## Start Text segment

[ih] Speaking of layering and gateways

Bob Hinden bob.hinden at gmail.com
Mon Apr 15 15:43:56 PDT 2024


John,

Very nice article!

I have taken a train  Hamburg to Copenhagen in the early 1980s.    The train cars went onto a ferry from Rødby Sogn to Puttgarden.    The networking analogy is, of course, encapsulation.

Bob

p.s. I see this is no longer running, the current route is a mix of land and bridges.





> On Apr 15, 2024, at 11:28 AM, John Levine via Internet-history <internet-history at elists.isoc.org> wrote:
> 
> Back in the 19th century there were a lot of railroads built in a lot
> of incompatible ways. The most obvious incompatibility was track gauge
> but there were others including the couplers between the cars and the
> ways they did (or sometimes did not) ensure that there was only one
> train at a time on each piece of track.
> 
> These days most of the world has converged on standard gauge but there
> are still places like Spain and Russia that use broader gauges, and
> mountain railways and trams that use narrower. When a passenger or
> freight train crosses a border there's a variety of approaches, some
> of which may seems kind of familiar.

## End Text segment
## Start Supplied material

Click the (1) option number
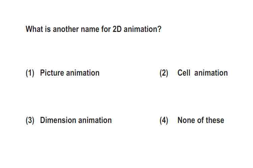pos(30,73)
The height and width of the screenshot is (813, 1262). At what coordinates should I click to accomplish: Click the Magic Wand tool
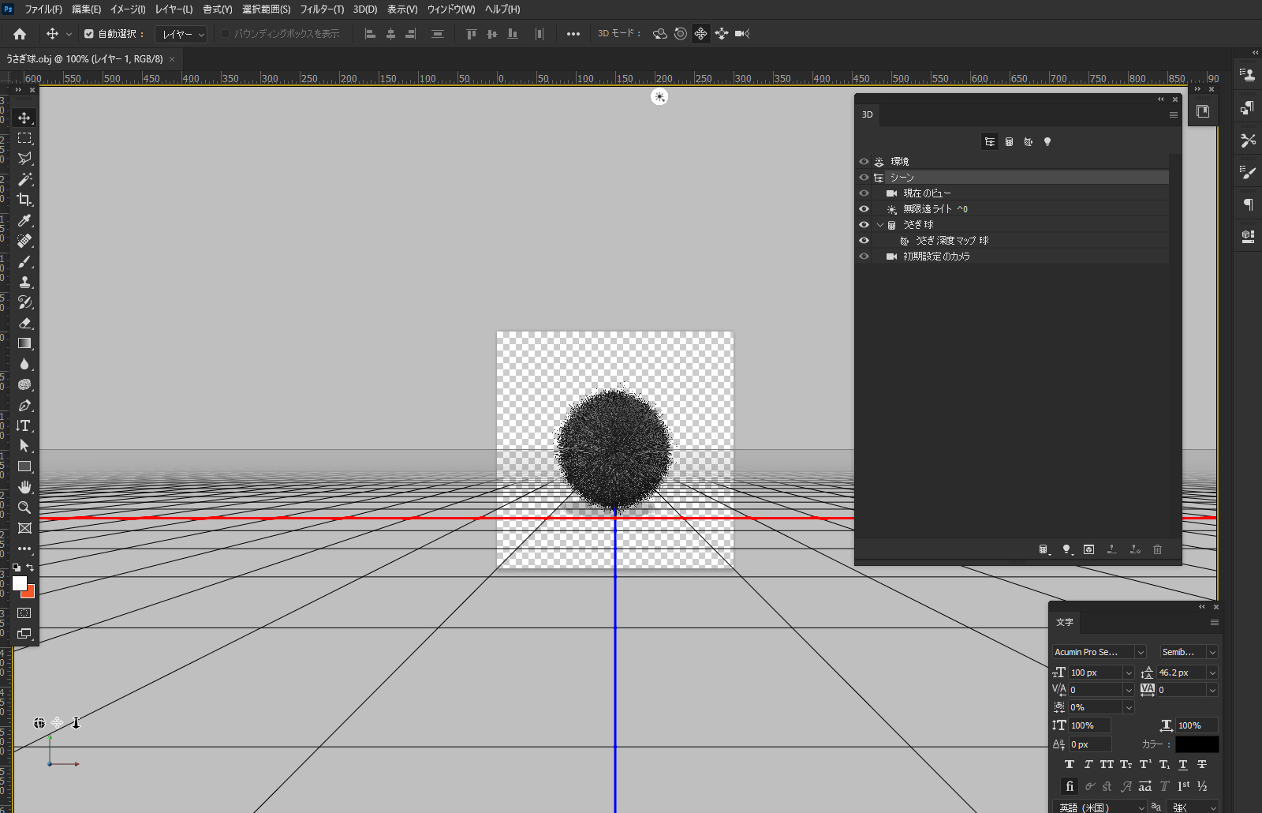[x=24, y=179]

## End Supplied material

◆ What is asked:
(a) Decide whether each statement agrees with the email about railroads and network layering, answering yes or no and quoting the deciding words: (i) the train cars were carried on a ferry from Rødby Sogn to Puttgarden; (ii) the ferry route is still running; (iii) Spain and Russia use narrower gauges than standard.
(b) Output the part of the railroad email between "I have taken" and "land and bridges.", inclusive.
(c) Resume the email about railroads and network layering from the point where it stops.
The data above are not needed here.

◆ Outputs:
(a)
(i) Yes: "The train cars went onto a ferry from Rødby Sogn to Puttgarden."
(ii) No: "I see this is no longer running"
(iii) No: "are still places like Spain and Russia that use broader gauges"

(b)
I have taken a train  Hamburg to Copenhagen in the early 1980s.    The train cars went onto a ferry from Rødby Sogn to Puttgarden.    The networking analogy is, of course, encapsulation.

Bob

p.s. I see this is no longer running, the current route is a mix of land and bridges.

(c)
> 
> The conceptually simplest approach is a gateway, at the border
> everyone gets off one train and gets on another.  The Canfranc
> station in the Pyrenees at the France-Spain border was famous
> for this.
> 
> https://en.wikipedia.org/wiki/Canfranc_International_railway_station
> 
> Another approach is layering. At the border, equipment lifts the car
> bodies off the bogies of the old gauge and puts them onto bogies of
> the new gauge. This is better since passengers don't have to get out
> (often from sleepers in the middle of the night) and goods don't have
> to be unloaded. This technique was patented in 1876.
> 
> Here's the Prague-Moscow train changing gauge in Brest, Belarus.
> 
> https://youtu.be/2nI467sc-Eo?si=w783HVwUGXAmQD7_
> 
> Yet another approach is parallel operation, dual or triple gauge, with
> three or more rails allowing trains of different gauge to run on the
> same route. In Japan the Shinkansen are standard gauge but older
> railways are mostly 1067mm so there's a fair amount of dual gauge in
> and out of cities.
> 
> This is a very old solution. The Niagara Falls bridge in 1855 had four
> rails for three different gauges, although now it's down to two.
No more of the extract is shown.